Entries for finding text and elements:
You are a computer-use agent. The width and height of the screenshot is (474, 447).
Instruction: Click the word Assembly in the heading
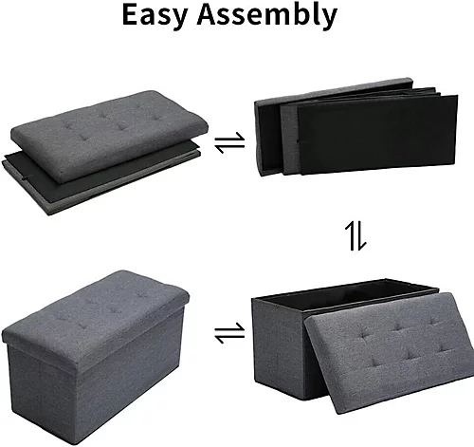tap(274, 16)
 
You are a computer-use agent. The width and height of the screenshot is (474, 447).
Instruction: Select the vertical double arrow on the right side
tap(355, 237)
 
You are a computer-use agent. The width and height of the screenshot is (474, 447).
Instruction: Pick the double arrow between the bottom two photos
tap(228, 333)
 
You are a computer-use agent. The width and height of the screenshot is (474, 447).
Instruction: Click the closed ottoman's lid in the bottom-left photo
tap(95, 304)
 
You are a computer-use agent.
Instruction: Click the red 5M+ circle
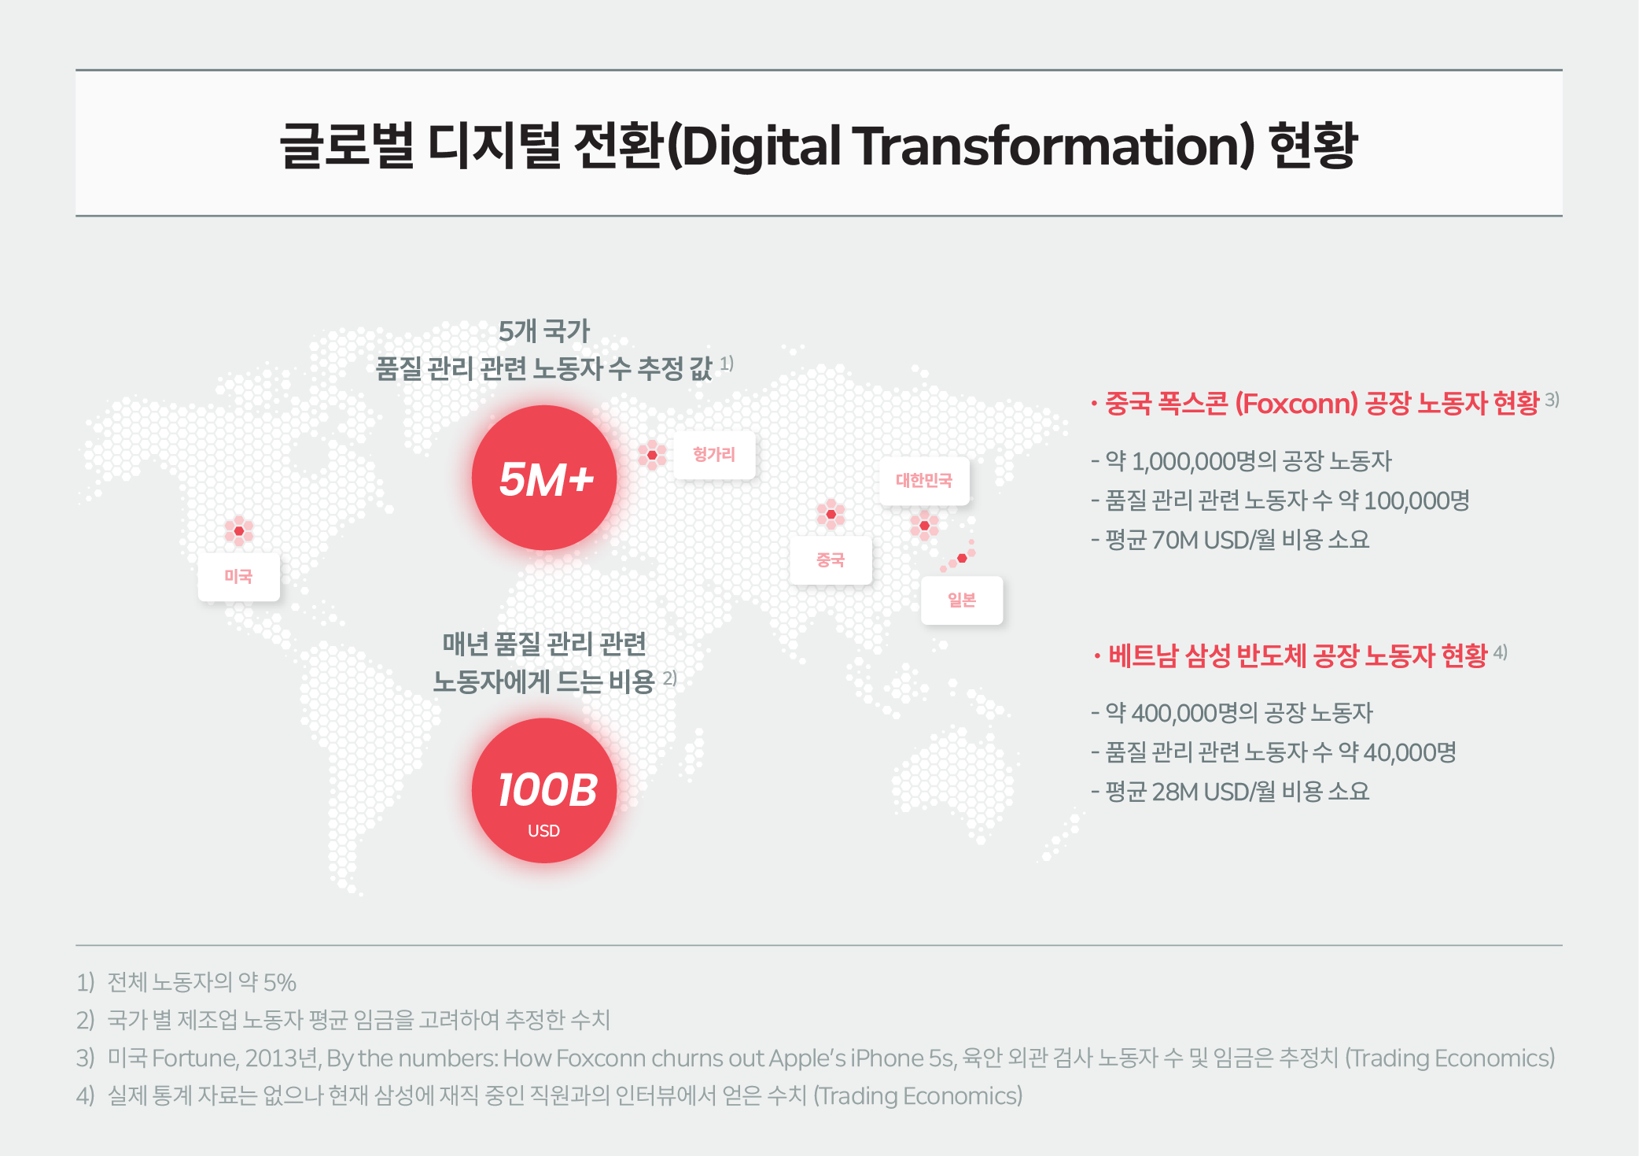(x=544, y=478)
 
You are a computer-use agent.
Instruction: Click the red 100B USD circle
(x=544, y=790)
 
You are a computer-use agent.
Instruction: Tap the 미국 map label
(x=238, y=577)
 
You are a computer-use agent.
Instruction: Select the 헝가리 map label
(x=714, y=454)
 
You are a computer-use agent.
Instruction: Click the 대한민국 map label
(x=924, y=480)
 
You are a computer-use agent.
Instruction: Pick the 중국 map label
(x=831, y=560)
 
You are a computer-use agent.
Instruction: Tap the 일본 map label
(x=962, y=600)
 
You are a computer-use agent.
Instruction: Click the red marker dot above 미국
(x=239, y=531)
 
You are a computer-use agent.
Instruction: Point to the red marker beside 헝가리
(x=652, y=455)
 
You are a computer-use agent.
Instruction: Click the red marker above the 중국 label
(x=831, y=514)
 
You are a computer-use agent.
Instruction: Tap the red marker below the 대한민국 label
(x=925, y=525)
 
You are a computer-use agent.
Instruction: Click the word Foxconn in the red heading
(x=1296, y=404)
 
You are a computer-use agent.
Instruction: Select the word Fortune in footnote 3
(x=194, y=1058)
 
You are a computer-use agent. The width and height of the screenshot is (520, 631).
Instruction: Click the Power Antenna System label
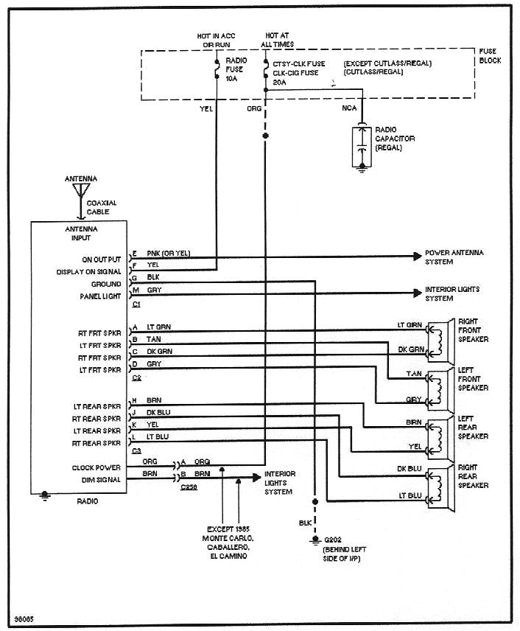pyautogui.click(x=454, y=257)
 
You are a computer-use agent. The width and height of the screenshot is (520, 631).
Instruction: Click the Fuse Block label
pyautogui.click(x=490, y=56)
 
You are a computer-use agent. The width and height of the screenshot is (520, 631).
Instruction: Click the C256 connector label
pyautogui.click(x=189, y=487)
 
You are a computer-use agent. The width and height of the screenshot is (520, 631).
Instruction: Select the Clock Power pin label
pyautogui.click(x=96, y=467)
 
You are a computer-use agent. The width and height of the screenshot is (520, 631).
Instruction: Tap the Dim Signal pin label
pyautogui.click(x=100, y=479)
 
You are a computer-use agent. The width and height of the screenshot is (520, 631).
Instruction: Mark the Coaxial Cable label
pyautogui.click(x=102, y=207)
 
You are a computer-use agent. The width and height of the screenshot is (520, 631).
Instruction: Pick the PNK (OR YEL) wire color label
pyautogui.click(x=168, y=254)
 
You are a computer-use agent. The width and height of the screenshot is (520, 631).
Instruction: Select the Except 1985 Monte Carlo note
pyautogui.click(x=231, y=541)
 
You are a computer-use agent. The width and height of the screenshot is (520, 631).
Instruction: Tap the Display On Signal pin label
pyautogui.click(x=89, y=271)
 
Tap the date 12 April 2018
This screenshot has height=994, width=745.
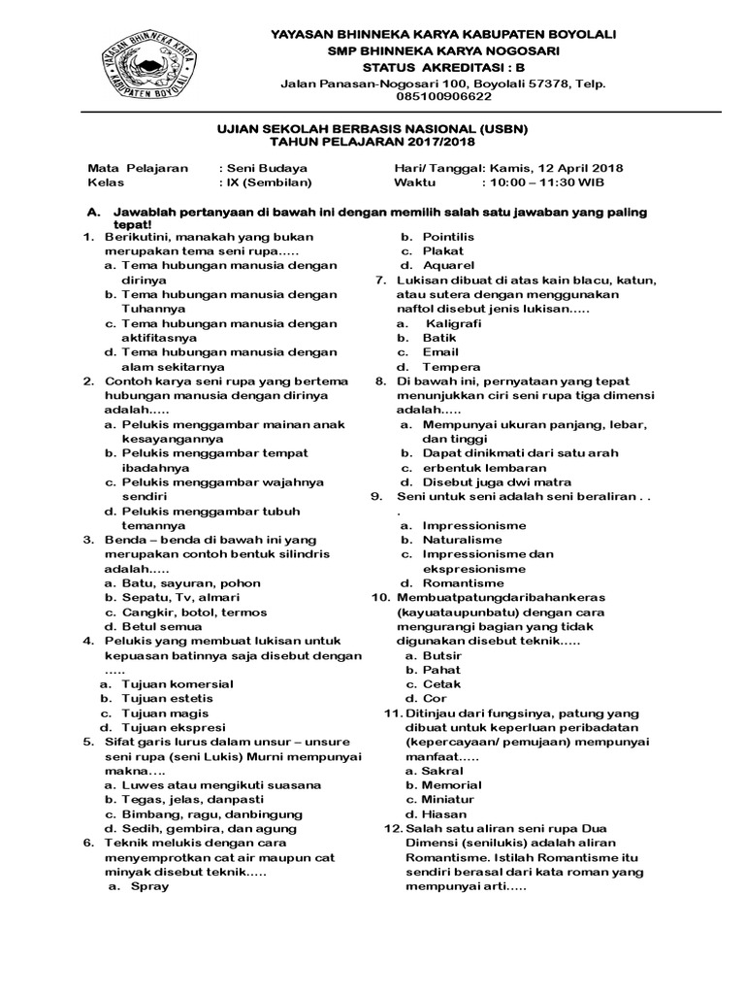point(572,167)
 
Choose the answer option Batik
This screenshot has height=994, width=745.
point(438,338)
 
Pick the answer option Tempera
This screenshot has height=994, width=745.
point(451,367)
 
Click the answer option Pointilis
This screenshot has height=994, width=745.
point(447,236)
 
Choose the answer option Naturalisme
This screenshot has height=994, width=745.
point(462,540)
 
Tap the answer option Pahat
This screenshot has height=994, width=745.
point(441,670)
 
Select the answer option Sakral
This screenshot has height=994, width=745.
point(443,771)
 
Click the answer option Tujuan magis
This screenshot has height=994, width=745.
point(166,712)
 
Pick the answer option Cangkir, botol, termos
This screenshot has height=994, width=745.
point(187,613)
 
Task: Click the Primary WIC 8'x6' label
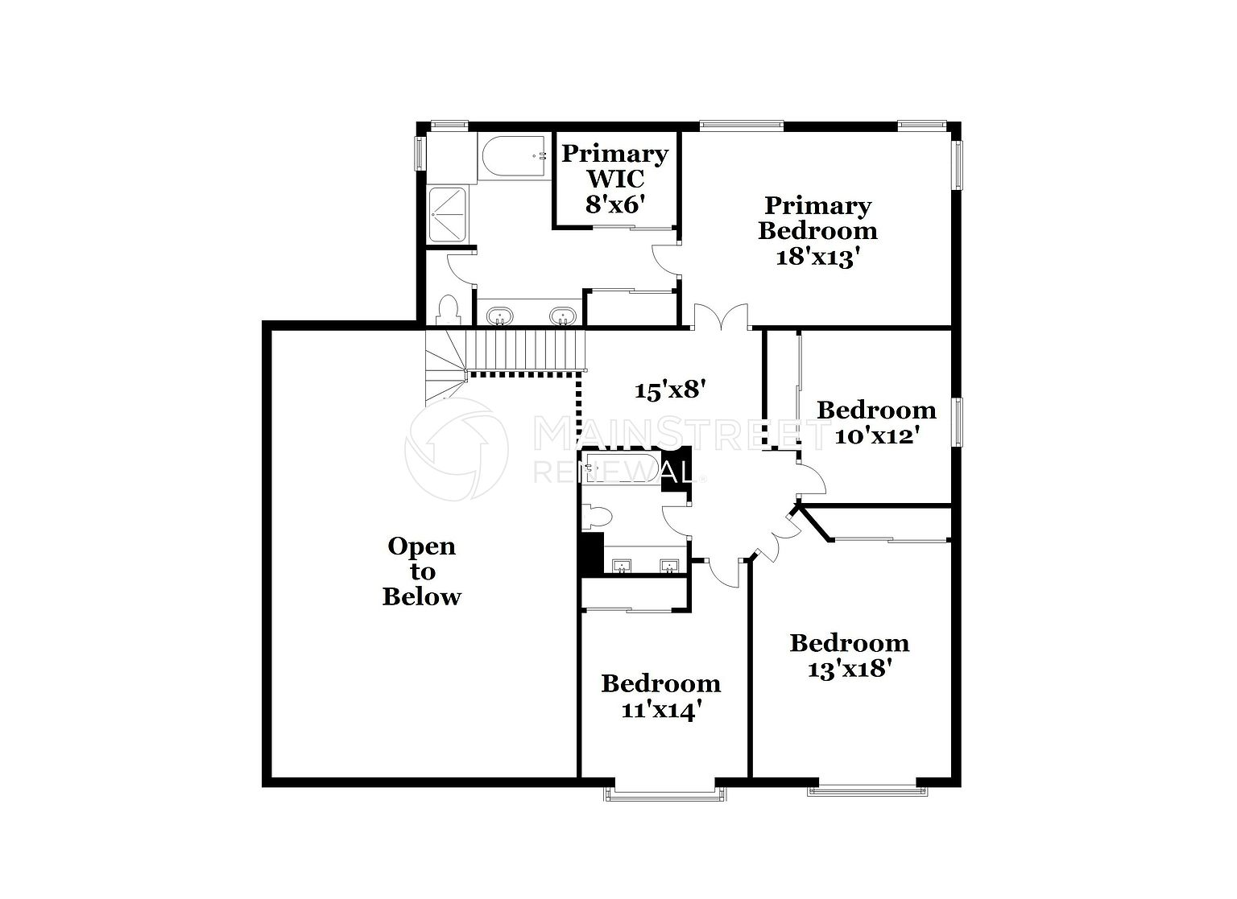pos(614,179)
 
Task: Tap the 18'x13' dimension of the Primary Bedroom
pos(818,258)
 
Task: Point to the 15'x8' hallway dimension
pos(670,390)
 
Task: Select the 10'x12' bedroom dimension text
pos(876,436)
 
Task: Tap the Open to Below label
pos(422,571)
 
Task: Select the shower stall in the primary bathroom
pos(448,214)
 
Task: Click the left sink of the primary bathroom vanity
pos(500,316)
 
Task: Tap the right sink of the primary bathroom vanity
pos(563,316)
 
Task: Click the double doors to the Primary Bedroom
pos(722,317)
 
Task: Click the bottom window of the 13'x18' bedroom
pos(867,791)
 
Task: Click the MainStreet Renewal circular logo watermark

◆ **TASK DESCRIPTION**: Rewrite everything from the start of the entries down to the line that contains "tap(355, 237)", swapping "heading" for "title" and keeping all else the same. Leave the pictures out of your answer.

◆ **THE SOLUTION**:
You are a computer-use agent. The width and height of the screenshot is (474, 447).
Instruction: Click the word Assembly in the title
tap(274, 16)
 
You are a computer-use agent. The width and height of the screenshot is (474, 447).
Instruction: Select the vertical double arrow on the right side
tap(355, 237)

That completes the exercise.